START Listed entries

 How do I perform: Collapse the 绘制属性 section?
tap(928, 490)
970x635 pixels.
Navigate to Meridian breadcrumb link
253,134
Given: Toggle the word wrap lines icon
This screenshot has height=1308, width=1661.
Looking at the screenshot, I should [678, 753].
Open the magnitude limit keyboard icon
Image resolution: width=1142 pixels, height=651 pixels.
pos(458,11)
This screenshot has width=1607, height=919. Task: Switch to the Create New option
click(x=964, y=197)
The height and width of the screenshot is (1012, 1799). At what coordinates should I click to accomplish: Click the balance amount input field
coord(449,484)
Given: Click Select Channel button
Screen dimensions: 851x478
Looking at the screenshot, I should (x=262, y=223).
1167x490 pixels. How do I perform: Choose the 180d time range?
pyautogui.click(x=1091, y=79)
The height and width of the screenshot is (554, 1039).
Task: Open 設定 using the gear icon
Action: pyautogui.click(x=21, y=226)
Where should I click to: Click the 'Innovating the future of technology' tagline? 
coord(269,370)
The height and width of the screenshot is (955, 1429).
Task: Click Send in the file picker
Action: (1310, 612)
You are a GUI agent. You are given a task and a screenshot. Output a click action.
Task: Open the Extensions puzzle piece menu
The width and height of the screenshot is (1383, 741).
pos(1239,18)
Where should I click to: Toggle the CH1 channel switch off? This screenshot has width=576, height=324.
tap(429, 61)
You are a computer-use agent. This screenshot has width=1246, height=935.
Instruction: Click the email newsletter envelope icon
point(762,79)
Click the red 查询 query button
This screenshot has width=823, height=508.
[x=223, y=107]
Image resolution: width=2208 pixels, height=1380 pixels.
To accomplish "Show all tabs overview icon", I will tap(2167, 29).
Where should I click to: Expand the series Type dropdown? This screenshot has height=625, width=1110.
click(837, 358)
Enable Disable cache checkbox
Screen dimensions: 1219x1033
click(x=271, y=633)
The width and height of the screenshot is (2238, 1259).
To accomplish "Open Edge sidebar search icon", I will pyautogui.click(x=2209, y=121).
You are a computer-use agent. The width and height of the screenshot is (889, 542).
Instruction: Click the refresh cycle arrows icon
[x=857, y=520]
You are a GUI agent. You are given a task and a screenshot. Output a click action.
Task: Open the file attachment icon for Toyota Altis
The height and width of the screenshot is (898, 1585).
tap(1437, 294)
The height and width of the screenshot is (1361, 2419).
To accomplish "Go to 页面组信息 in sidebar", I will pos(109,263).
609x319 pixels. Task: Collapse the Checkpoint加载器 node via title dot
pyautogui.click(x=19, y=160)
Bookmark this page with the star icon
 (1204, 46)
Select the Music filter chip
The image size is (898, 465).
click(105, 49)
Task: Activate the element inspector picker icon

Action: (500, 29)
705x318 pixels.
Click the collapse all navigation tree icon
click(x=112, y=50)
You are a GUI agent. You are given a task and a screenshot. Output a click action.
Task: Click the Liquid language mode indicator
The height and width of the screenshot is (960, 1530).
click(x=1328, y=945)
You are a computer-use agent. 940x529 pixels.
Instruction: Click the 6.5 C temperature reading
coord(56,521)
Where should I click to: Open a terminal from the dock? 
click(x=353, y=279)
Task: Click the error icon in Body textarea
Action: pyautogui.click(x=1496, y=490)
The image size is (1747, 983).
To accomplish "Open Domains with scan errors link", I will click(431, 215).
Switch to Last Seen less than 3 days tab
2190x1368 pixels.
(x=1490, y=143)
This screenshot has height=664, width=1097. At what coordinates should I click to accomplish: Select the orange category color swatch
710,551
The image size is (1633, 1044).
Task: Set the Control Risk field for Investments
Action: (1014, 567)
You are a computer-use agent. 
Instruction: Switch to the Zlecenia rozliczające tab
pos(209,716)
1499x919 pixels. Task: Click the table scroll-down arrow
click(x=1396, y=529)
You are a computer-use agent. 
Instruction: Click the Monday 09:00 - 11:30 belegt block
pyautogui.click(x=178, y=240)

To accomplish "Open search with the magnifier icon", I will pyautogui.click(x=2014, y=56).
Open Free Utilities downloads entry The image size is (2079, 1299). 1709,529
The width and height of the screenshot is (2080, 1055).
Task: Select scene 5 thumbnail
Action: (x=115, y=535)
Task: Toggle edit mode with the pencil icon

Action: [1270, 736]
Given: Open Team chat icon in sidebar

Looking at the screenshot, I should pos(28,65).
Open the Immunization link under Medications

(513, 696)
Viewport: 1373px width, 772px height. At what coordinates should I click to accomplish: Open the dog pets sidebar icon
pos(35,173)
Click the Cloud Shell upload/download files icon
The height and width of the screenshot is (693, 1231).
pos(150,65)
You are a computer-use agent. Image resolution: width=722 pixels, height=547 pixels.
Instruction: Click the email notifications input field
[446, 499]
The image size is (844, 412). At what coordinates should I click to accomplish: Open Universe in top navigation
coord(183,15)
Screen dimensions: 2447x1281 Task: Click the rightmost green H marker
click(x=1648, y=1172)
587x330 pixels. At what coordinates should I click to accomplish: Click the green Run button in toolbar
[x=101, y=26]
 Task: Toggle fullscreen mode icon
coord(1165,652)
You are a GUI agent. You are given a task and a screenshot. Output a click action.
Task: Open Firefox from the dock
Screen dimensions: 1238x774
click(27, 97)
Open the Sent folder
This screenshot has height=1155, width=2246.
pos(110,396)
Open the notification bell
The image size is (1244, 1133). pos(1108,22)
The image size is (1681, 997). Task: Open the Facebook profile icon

END Listed entries

* [The task]: Reading through the records above, report each line in which the string "computer" is found.

* [Written solution]:
You are a computer-use agent. This screenshot has width=1246, height=935.
You are a computer-use agent. The width and height of the screenshot is (889, 542).
You are a computer-use agent. 940x529 pixels.
You are a computer-use agent. 
You are a computer-use agent. 
You are a computer-use agent. Image resolution: width=722 pixels, height=547 pixels.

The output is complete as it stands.